begin

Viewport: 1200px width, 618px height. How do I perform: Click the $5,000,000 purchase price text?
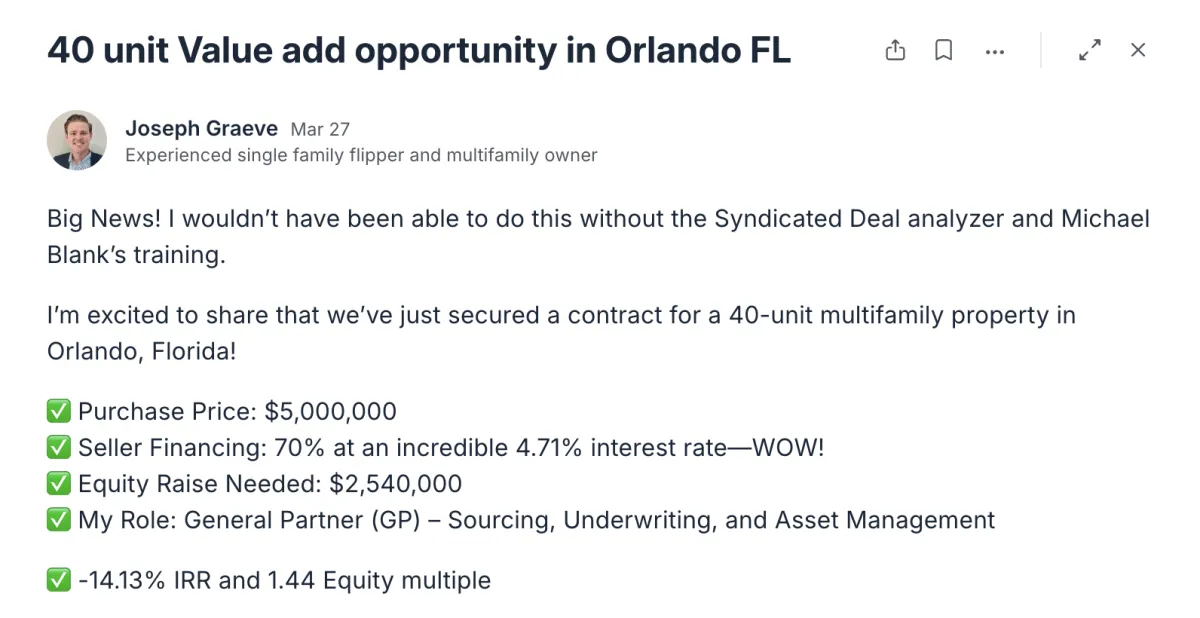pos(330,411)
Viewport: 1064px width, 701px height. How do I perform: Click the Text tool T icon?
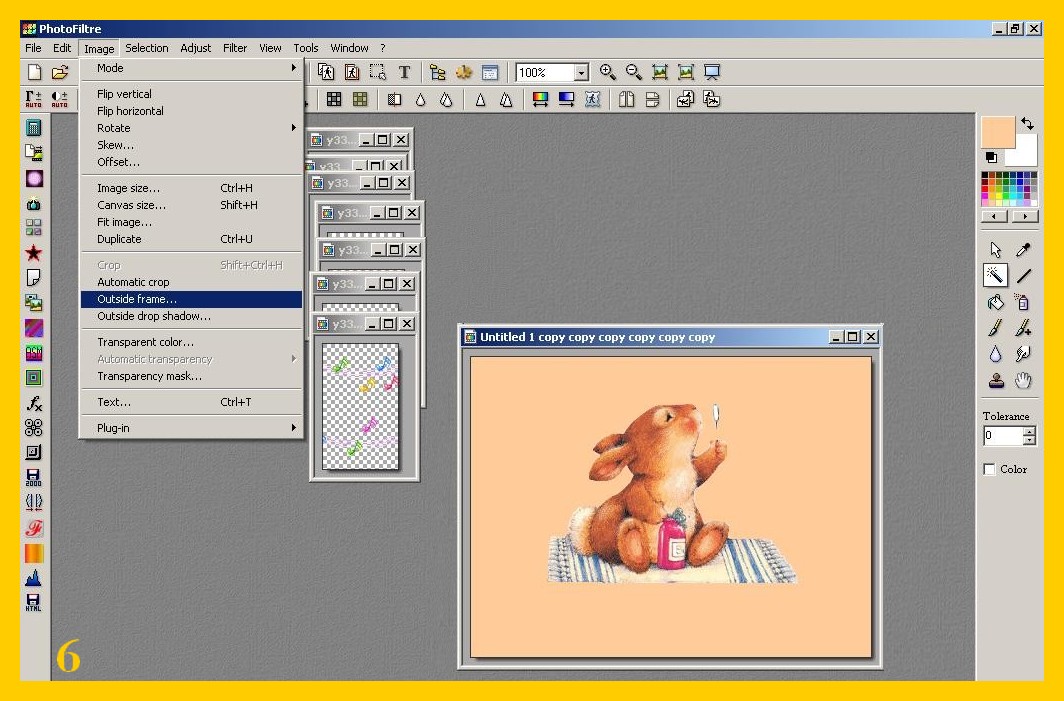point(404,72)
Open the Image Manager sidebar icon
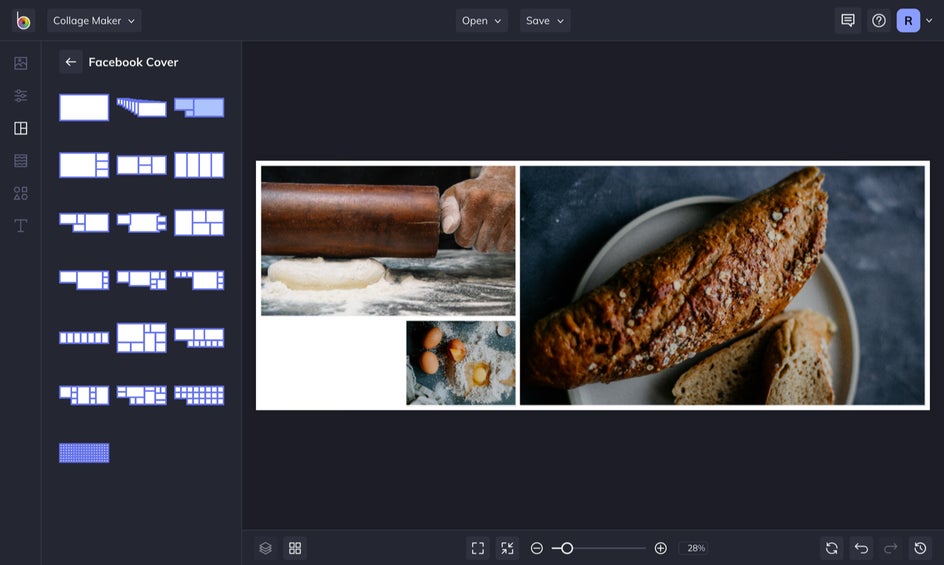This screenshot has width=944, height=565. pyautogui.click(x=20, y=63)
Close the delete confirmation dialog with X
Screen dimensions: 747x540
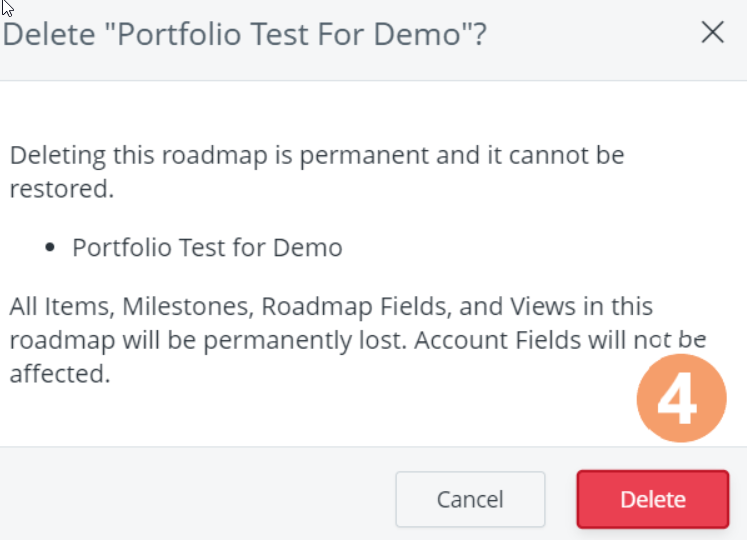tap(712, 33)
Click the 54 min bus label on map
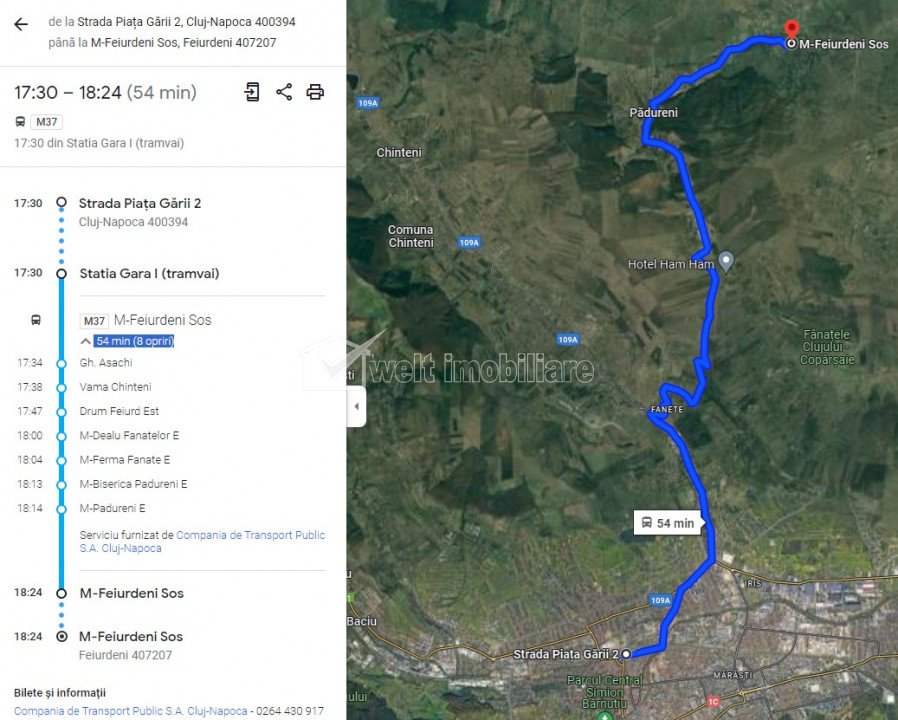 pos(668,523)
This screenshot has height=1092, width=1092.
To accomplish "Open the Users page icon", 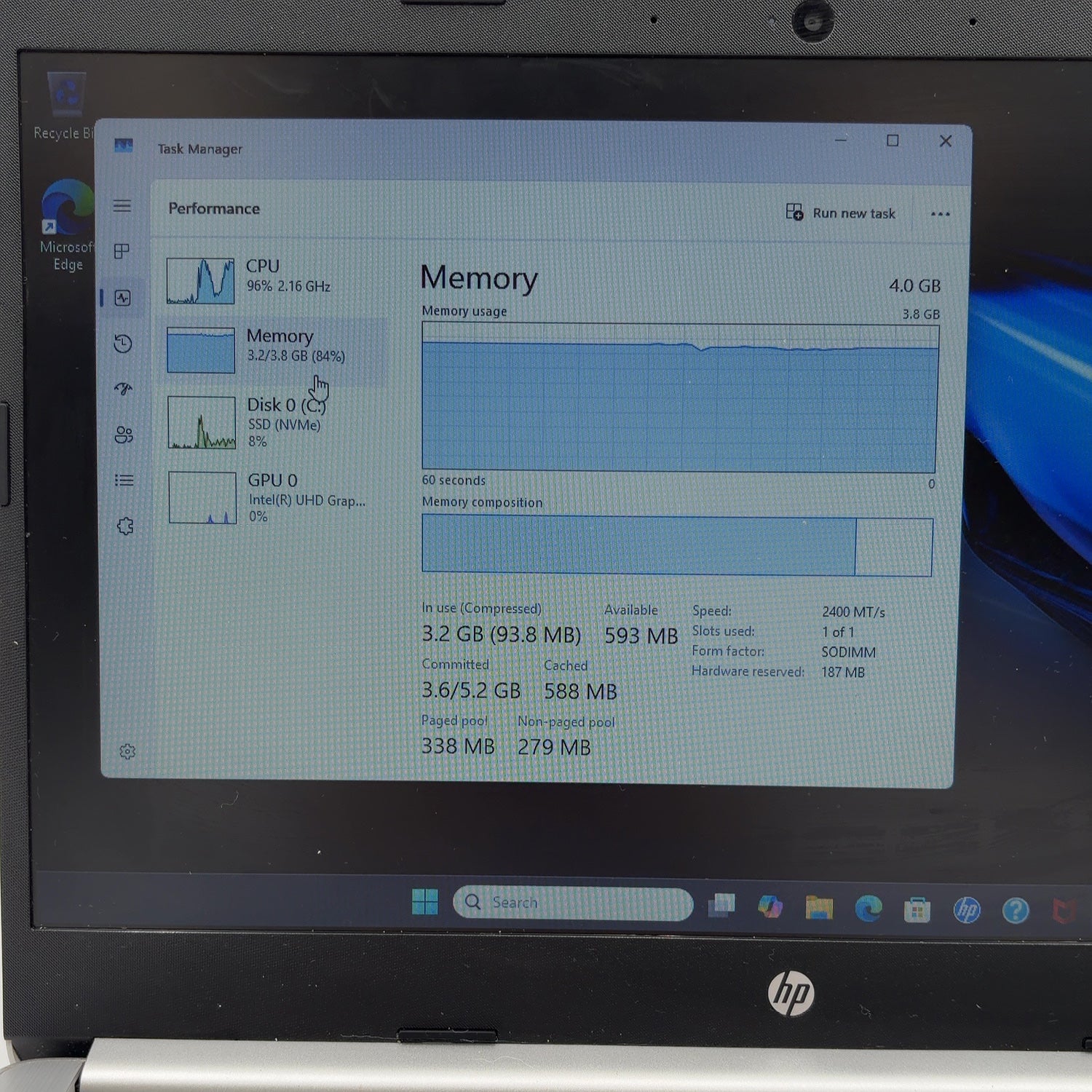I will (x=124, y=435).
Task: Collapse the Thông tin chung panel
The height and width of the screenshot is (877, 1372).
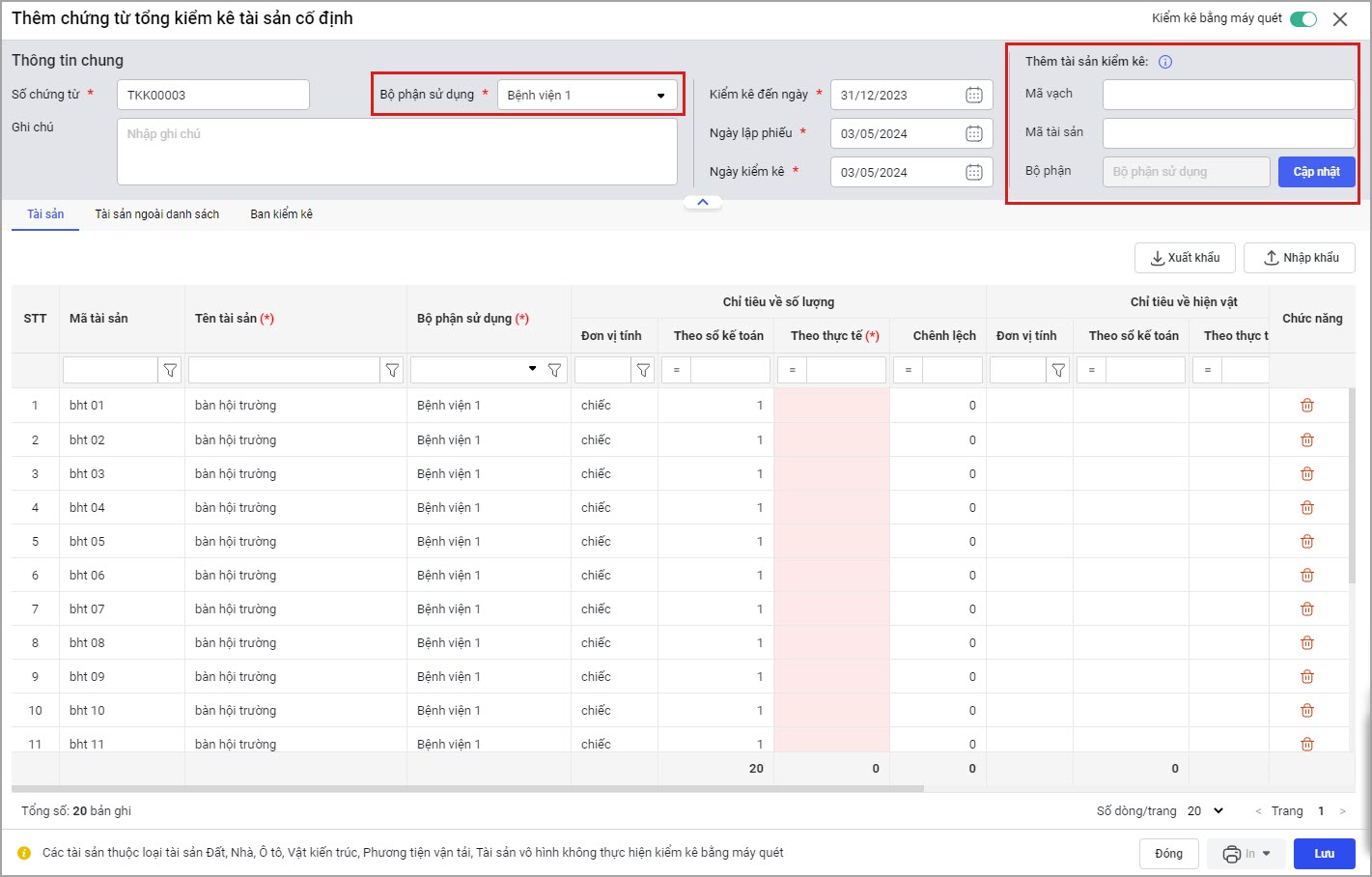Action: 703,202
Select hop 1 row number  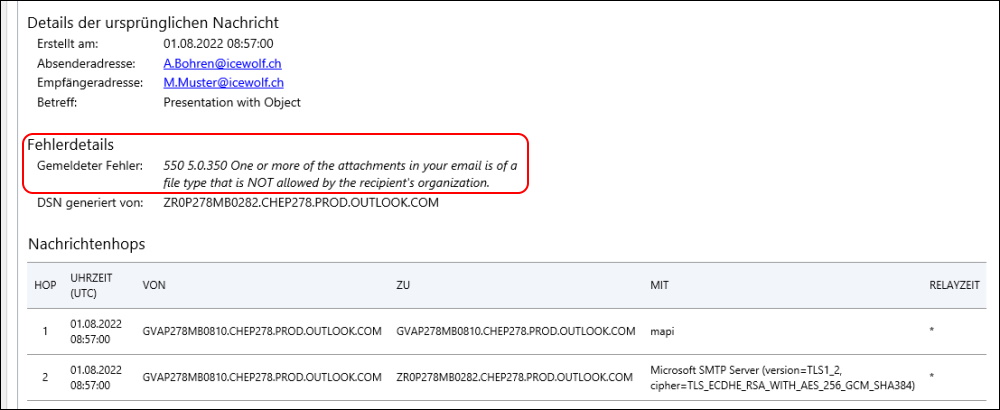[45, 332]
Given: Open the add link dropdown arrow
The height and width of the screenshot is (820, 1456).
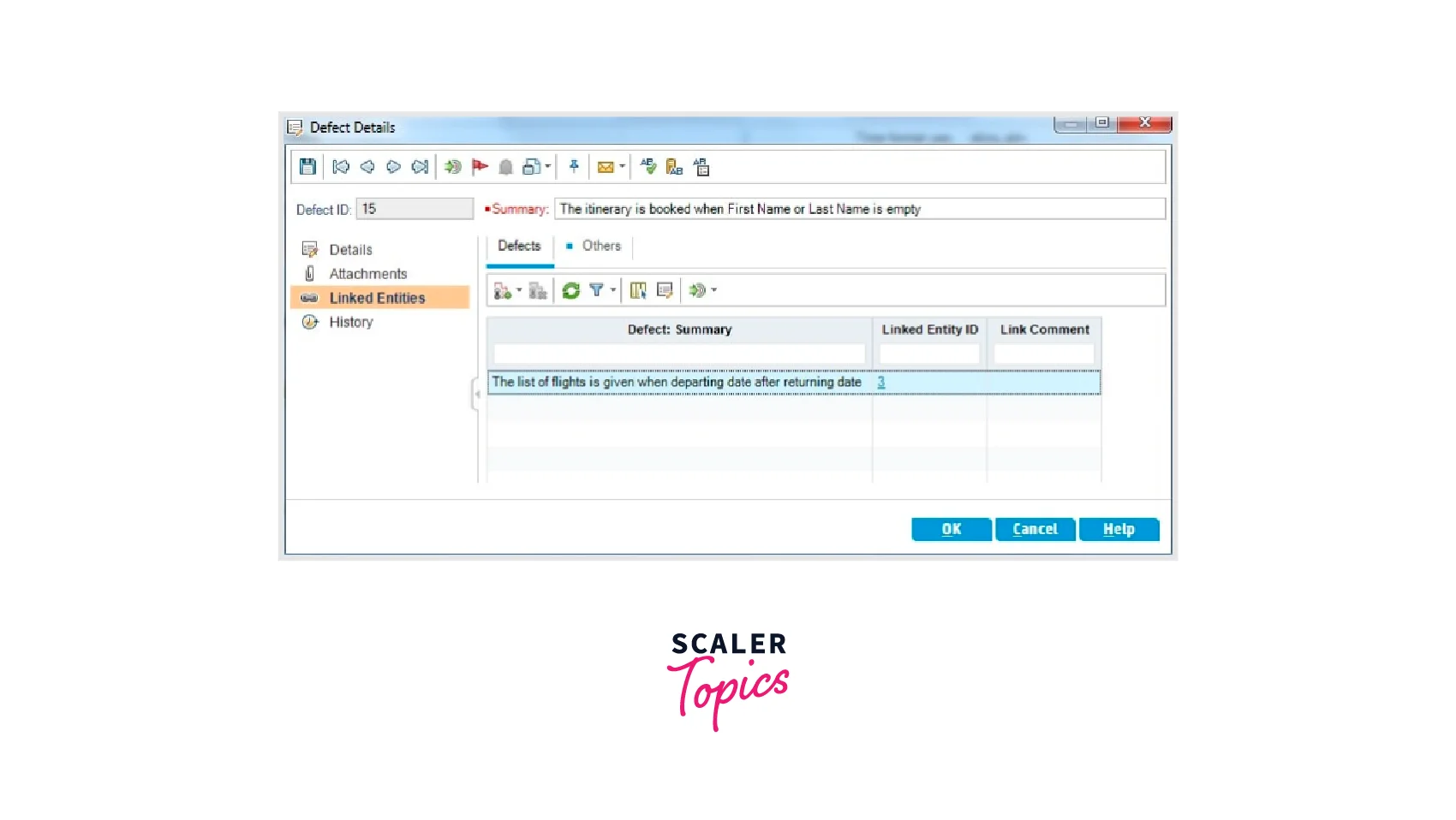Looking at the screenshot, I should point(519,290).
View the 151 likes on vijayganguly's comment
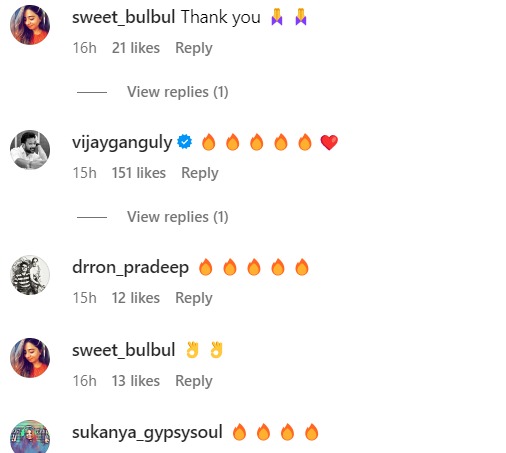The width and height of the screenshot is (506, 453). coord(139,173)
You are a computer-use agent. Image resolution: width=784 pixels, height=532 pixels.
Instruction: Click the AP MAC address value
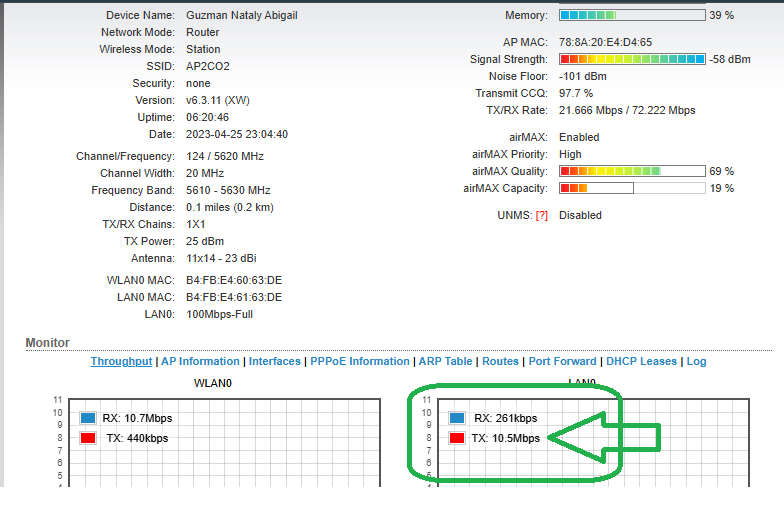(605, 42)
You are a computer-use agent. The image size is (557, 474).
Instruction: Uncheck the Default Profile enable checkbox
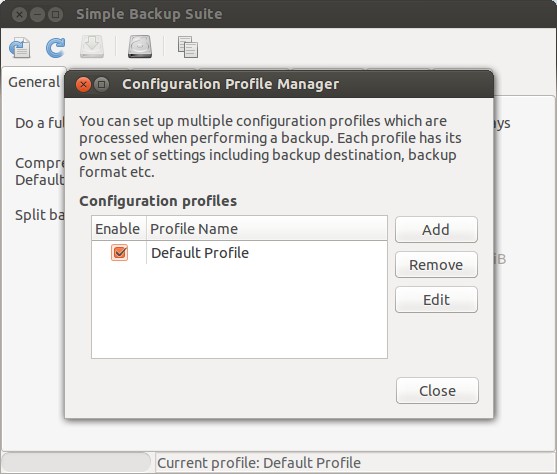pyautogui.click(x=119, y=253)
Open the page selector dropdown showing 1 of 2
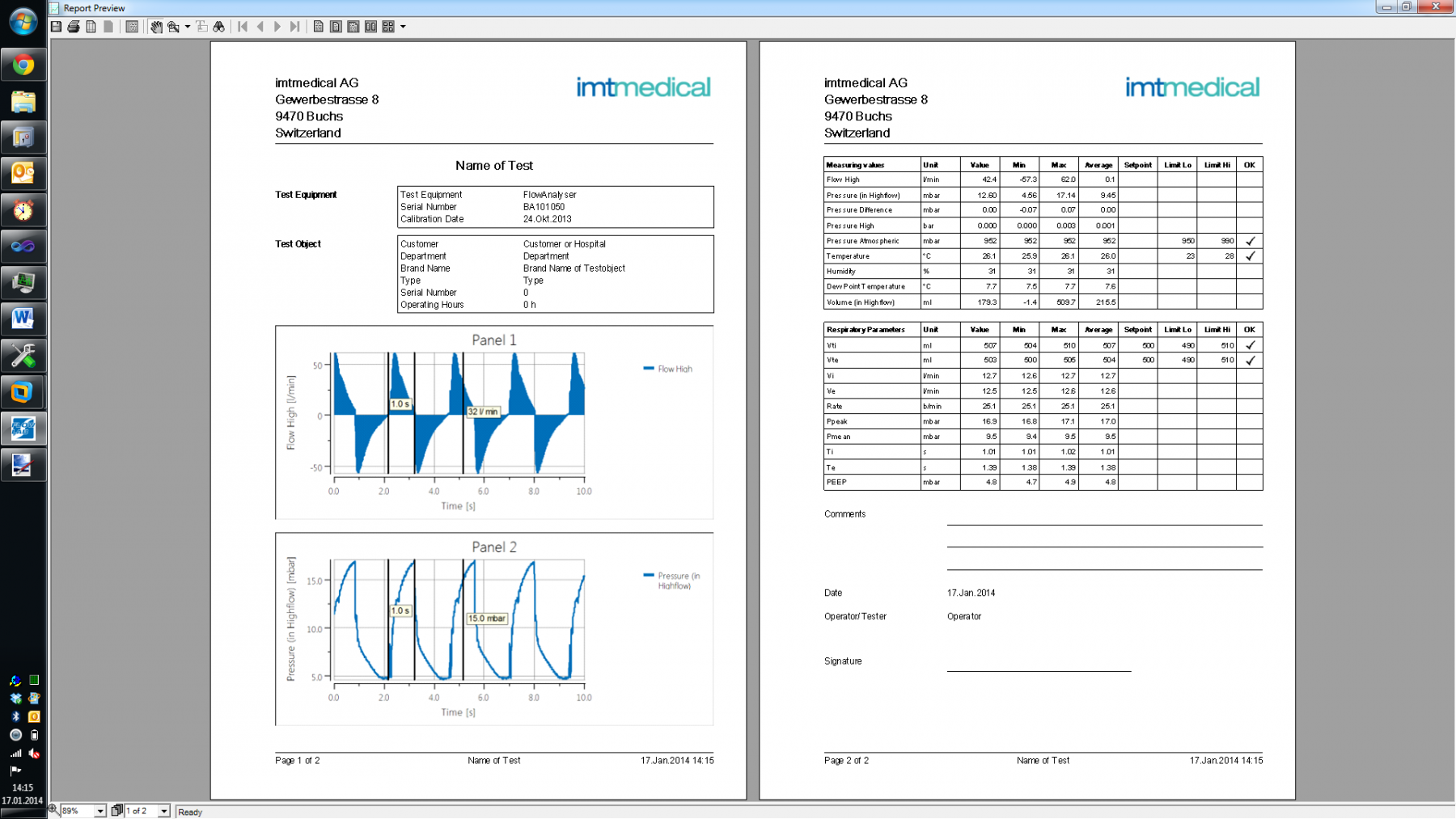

end

_Exercise prompt_
Turn the lines from the first one through the line containing "This screenshot has width=944, height=565." into a numbered list, skipping blank lines and leaving out the pictures.

_Written answer_
1. Viewport: 1200px width, 618px height. How do I perform: Click the $5,000,000 purchase price text?
2. pos(330,411)
3. Viewport: 1064px width, 701px height. How do I perform: Click the Text tool T icon?
4. point(404,72)
5. Open the Image Manager sidebar icon
6. This screenshot has width=944, height=565. pyautogui.click(x=20, y=63)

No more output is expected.